Entries taken from a collection
--
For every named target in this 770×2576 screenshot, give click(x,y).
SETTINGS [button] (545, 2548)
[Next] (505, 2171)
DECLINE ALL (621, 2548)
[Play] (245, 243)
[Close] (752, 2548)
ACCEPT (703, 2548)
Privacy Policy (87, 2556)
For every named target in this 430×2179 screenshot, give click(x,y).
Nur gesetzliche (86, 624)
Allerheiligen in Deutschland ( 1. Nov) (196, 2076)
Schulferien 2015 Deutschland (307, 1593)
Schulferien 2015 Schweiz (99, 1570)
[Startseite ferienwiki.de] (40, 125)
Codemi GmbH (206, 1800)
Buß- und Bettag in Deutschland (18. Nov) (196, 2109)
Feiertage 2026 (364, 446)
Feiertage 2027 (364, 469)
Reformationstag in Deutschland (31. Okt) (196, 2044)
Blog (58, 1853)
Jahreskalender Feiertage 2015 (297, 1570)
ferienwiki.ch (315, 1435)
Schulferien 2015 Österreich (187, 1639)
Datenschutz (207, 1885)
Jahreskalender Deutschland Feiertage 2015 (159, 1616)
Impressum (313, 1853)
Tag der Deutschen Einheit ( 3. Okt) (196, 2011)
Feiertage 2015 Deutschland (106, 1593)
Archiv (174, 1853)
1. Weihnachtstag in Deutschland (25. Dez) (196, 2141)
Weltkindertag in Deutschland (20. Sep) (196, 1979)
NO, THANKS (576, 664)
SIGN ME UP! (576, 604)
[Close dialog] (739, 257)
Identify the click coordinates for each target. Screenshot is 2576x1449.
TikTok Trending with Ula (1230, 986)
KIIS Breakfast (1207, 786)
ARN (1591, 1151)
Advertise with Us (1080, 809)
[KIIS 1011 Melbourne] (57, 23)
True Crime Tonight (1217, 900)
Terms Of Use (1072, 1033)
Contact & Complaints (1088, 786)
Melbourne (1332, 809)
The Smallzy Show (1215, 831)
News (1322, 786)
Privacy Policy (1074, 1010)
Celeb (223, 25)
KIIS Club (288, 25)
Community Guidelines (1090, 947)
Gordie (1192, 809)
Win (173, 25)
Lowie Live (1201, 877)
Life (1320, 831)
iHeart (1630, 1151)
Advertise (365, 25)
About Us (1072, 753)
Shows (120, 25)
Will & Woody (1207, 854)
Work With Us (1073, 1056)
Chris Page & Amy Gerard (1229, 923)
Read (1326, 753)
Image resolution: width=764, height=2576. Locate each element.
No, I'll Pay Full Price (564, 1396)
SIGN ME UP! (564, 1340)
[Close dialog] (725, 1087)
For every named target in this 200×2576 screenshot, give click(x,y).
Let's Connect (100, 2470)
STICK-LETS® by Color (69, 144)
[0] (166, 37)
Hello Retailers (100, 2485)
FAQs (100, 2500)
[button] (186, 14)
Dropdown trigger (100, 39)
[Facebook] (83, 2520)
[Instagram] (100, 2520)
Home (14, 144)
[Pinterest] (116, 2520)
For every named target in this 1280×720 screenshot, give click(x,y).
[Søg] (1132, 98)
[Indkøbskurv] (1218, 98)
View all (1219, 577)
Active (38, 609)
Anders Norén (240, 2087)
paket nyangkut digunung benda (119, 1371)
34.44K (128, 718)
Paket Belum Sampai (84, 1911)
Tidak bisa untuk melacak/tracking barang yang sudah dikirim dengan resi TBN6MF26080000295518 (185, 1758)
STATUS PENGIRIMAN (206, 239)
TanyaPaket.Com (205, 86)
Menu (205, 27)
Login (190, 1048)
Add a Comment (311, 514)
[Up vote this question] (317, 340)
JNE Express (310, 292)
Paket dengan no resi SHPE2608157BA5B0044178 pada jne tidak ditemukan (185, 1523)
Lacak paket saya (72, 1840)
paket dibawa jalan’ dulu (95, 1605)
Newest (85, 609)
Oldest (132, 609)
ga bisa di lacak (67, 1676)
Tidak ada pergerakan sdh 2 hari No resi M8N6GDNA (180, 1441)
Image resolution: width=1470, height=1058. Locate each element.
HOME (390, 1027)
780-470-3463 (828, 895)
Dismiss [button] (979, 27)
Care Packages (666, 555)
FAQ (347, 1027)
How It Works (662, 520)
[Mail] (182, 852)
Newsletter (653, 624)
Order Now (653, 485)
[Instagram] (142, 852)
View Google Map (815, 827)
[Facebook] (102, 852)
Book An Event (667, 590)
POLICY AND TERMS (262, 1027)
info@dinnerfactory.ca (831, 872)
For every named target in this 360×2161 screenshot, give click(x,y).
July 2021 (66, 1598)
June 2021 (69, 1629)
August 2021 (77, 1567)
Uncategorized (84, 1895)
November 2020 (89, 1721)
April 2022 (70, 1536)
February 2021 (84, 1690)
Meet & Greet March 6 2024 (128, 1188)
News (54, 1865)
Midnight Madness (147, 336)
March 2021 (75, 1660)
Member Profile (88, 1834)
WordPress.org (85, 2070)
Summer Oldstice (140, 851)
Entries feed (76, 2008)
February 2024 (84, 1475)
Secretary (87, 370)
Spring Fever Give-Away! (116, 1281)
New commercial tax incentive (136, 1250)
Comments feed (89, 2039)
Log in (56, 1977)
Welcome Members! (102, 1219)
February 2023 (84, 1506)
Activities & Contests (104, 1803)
--
WHAT THE EXERCISE ASKS – Check each line of the entries, and copy the ones that contain "bisa".

RESPONSE –
Tidak bisa untuk melacak/tracking barang yang sudah dikirim dengan resi TBN6MF26080000295518 (185, 1758)
ga bisa di lacak (67, 1676)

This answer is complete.